## The problem
Could you write out the records exactly as they are given?
Start of Source data
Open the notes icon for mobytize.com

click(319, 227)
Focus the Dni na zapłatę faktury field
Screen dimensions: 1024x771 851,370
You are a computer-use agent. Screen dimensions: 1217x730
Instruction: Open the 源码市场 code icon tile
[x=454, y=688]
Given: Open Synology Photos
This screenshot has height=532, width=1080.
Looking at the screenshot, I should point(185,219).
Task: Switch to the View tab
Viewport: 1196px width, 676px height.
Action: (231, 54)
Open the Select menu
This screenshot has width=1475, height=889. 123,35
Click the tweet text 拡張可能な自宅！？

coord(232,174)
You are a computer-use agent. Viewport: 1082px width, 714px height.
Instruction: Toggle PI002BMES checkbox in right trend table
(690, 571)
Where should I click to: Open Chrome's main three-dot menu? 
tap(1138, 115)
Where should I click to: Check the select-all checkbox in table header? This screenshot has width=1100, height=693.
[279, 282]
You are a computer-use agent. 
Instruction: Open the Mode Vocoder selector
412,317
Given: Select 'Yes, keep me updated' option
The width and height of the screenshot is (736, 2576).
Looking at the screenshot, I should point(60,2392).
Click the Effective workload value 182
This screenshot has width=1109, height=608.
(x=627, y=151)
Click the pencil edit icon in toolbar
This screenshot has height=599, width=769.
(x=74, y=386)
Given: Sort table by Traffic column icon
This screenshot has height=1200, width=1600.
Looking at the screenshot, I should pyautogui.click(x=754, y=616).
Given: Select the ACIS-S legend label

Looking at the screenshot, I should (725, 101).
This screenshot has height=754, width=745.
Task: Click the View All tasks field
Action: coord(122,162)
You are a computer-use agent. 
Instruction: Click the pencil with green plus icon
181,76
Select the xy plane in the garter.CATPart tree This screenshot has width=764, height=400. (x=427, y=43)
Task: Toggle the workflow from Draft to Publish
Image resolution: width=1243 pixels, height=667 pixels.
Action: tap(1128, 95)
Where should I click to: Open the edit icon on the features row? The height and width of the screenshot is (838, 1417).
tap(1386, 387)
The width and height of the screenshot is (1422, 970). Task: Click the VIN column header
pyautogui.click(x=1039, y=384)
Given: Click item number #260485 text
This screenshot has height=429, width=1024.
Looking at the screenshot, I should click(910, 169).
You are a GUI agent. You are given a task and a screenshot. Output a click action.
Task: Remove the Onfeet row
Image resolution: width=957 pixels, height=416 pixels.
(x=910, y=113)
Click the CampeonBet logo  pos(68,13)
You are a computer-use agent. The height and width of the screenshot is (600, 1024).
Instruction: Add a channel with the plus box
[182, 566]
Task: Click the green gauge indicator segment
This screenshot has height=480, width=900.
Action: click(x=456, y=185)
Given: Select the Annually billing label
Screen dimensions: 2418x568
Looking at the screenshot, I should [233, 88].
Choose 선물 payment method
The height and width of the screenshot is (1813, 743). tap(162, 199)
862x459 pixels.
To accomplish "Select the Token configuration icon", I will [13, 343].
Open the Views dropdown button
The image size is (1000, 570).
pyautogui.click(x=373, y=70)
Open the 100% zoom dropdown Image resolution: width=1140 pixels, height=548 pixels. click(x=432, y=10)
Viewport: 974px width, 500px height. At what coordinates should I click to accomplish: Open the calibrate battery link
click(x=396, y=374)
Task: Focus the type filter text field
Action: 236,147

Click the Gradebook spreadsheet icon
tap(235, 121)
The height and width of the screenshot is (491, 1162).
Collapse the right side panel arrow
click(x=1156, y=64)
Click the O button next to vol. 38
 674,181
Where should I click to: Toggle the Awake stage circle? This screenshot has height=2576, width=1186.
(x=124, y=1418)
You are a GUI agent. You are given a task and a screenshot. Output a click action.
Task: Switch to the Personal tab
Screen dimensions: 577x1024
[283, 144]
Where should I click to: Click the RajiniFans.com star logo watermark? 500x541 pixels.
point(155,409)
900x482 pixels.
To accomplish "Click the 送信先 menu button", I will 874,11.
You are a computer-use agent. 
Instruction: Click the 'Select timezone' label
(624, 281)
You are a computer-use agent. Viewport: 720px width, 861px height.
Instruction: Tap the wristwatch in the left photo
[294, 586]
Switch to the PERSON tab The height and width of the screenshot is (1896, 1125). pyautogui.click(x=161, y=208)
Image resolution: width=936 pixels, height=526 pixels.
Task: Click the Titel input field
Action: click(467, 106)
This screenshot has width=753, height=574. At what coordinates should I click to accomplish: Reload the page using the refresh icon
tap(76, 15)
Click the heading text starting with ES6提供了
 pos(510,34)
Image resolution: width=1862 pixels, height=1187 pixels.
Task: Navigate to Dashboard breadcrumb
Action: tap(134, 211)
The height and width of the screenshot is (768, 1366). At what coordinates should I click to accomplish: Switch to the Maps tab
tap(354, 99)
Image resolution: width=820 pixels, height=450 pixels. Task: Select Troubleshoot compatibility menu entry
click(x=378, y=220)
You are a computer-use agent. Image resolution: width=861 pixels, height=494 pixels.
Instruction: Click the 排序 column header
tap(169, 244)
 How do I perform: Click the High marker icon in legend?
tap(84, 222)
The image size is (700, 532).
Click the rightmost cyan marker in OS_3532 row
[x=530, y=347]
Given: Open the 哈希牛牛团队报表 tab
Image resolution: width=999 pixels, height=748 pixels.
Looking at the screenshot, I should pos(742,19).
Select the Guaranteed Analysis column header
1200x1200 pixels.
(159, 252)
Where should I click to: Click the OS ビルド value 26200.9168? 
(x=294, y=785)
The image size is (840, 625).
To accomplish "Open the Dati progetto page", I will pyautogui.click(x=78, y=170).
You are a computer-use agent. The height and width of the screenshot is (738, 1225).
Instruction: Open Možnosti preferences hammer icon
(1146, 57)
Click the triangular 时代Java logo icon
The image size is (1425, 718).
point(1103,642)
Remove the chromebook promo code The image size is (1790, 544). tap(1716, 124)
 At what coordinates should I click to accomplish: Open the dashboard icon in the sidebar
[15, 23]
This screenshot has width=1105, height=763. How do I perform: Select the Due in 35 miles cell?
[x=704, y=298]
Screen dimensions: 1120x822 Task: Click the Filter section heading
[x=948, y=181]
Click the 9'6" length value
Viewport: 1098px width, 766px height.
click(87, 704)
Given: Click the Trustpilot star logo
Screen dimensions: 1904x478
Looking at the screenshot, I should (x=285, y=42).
End of Source data
## Output
Open the notes icon for mobytize.com

click(319, 227)
Focus the Dni na zapłatę faktury field
Screen dimensions: 1024x771 851,370
You are a computer-use agent. Screen dimensions: 1217x730
Instruction: Open the 源码市场 code icon tile
[x=454, y=688]
Given: Open Synology Photos
This screenshot has height=532, width=1080.
Looking at the screenshot, I should point(185,219).
Task: Switch to the View tab
Viewport: 1196px width, 676px height.
Action: (231, 54)
Open the Select menu
This screenshot has width=1475, height=889. 123,35
Click the tweet text 拡張可能な自宅！？

coord(232,174)
You are a computer-use agent. Viewport: 1082px width, 714px height.
Instruction: Toggle PI002BMES checkbox in right trend table
(690, 571)
Where should I click to: Open Chrome's main three-dot menu? 
tap(1138, 115)
Where should I click to: Check the select-all checkbox in table header? This screenshot has width=1100, height=693.
[279, 282]
You are a computer-use agent. 
Instruction: Open the Mode Vocoder selector
412,317
Given: Select 'Yes, keep me updated' option
The width and height of the screenshot is (736, 2576).
Looking at the screenshot, I should point(60,2392).
Click the Effective workload value 182
This screenshot has width=1109, height=608.
(x=627, y=151)
Click the pencil edit icon in toolbar
This screenshot has height=599, width=769.
(x=74, y=386)
Given: Sort table by Traffic column icon
This screenshot has height=1200, width=1600.
Looking at the screenshot, I should pyautogui.click(x=754, y=616).
Given: Select the ACIS-S legend label

Looking at the screenshot, I should (725, 101).
This screenshot has height=754, width=745.
Task: Click the View All tasks field
Action: coord(122,162)
You are a computer-use agent. 
Instruction: Click the pencil with green plus icon
181,76
Select the xy plane in the garter.CATPart tree This screenshot has width=764, height=400. (x=427, y=43)
Task: Toggle the workflow from Draft to Publish
Image resolution: width=1243 pixels, height=667 pixels.
Action: tap(1128, 95)
Where should I click to: Open the edit icon on the features row? The height and width of the screenshot is (838, 1417).
tap(1386, 387)
The width and height of the screenshot is (1422, 970). Task: Click the VIN column header
pyautogui.click(x=1039, y=384)
Given: Click item number #260485 text
This screenshot has height=429, width=1024.
Looking at the screenshot, I should click(910, 169).
You are a GUI agent. You are given a task and a screenshot. Output a click action.
Task: Remove the Onfeet row
Image resolution: width=957 pixels, height=416 pixels.
(x=910, y=113)
Click the CampeonBet logo  pos(68,13)
You are a computer-use agent. The height and width of the screenshot is (600, 1024).
Instruction: Add a channel with the plus box
[182, 566]
Task: Click the green gauge indicator segment
This screenshot has height=480, width=900.
Action: click(x=456, y=185)
Given: Select the Annually billing label
Screen dimensions: 2418x568
Looking at the screenshot, I should [233, 88].
Choose 선물 payment method
The height and width of the screenshot is (1813, 743). tap(162, 199)
862x459 pixels.
To accomplish "Select the Token configuration icon", I will [13, 343].
Open the Views dropdown button
The image size is (1000, 570).
pyautogui.click(x=373, y=70)
Open the 100% zoom dropdown Image resolution: width=1140 pixels, height=548 pixels. click(x=432, y=10)
Viewport: 974px width, 500px height. At what coordinates should I click to accomplish: Open the calibrate battery link
click(x=396, y=374)
Task: Focus the type filter text field
Action: 236,147

Click the Gradebook spreadsheet icon
tap(235, 121)
The height and width of the screenshot is (491, 1162).
Collapse the right side panel arrow
click(x=1156, y=64)
Click the O button next to vol. 38
 674,181
Where should I click to: Toggle the Awake stage circle? This screenshot has height=2576, width=1186.
(x=124, y=1418)
You are a GUI agent. You are given a task and a screenshot. Output a click action.
Task: Switch to the Personal tab
Screen dimensions: 577x1024
[283, 144]
Where should I click to: Click the RajiniFans.com star logo watermark? 500x541 pixels.
point(155,409)
900x482 pixels.
To accomplish "Click the 送信先 menu button", I will 874,11.
You are a computer-use agent. 
Instruction: Click the 'Select timezone' label
(624, 281)
You are a computer-use agent. Viewport: 720px width, 861px height.
Instruction: Tap the wristwatch in the left photo
[294, 586]
Switch to the PERSON tab The height and width of the screenshot is (1896, 1125). pyautogui.click(x=161, y=208)
Image resolution: width=936 pixels, height=526 pixels.
Task: Click the Titel input field
Action: click(467, 106)
This screenshot has width=753, height=574. At what coordinates should I click to accomplish: Reload the page using the refresh icon
tap(76, 15)
Click the heading text starting with ES6提供了
 pos(510,34)
Image resolution: width=1862 pixels, height=1187 pixels.
Task: Navigate to Dashboard breadcrumb
Action: tap(134, 211)
The height and width of the screenshot is (768, 1366). At what coordinates should I click to accomplish: Switch to the Maps tab
tap(354, 99)
Image resolution: width=820 pixels, height=450 pixels. Task: Select Troubleshoot compatibility menu entry
click(x=378, y=220)
You are a computer-use agent. Image resolution: width=861 pixels, height=494 pixels.
Instruction: Click the 排序 column header
tap(169, 244)
 How do I perform: Click the High marker icon in legend?
tap(84, 222)
The image size is (700, 532).
Click the rightmost cyan marker in OS_3532 row
[x=530, y=347]
Given: Open the 哈希牛牛团队报表 tab
Image resolution: width=999 pixels, height=748 pixels.
Looking at the screenshot, I should pos(742,19).
Select the Guaranteed Analysis column header
1200x1200 pixels.
(159, 252)
Where should I click to: Click the OS ビルド value 26200.9168? 
(x=294, y=785)
The image size is (840, 625).
To accomplish "Open the Dati progetto page", I will pyautogui.click(x=78, y=170).
You are a computer-use agent. The height and width of the screenshot is (738, 1225).
Instruction: Open Možnosti preferences hammer icon
(1146, 57)
Click the triangular 时代Java logo icon
The image size is (1425, 718).
point(1103,642)
Remove the chromebook promo code The image size is (1790, 544). tap(1716, 124)
 At what coordinates should I click to accomplish: Open the dashboard icon in the sidebar
[15, 23]
This screenshot has width=1105, height=763. How do I perform: Select the Due in 35 miles cell?
[x=704, y=298]
Screen dimensions: 1120x822 Task: Click the Filter section heading
[x=948, y=181]
Click the 9'6" length value
Viewport: 1098px width, 766px height.
click(87, 704)
Given: Click the Trustpilot star logo
Screen dimensions: 1904x478
Looking at the screenshot, I should (x=285, y=42).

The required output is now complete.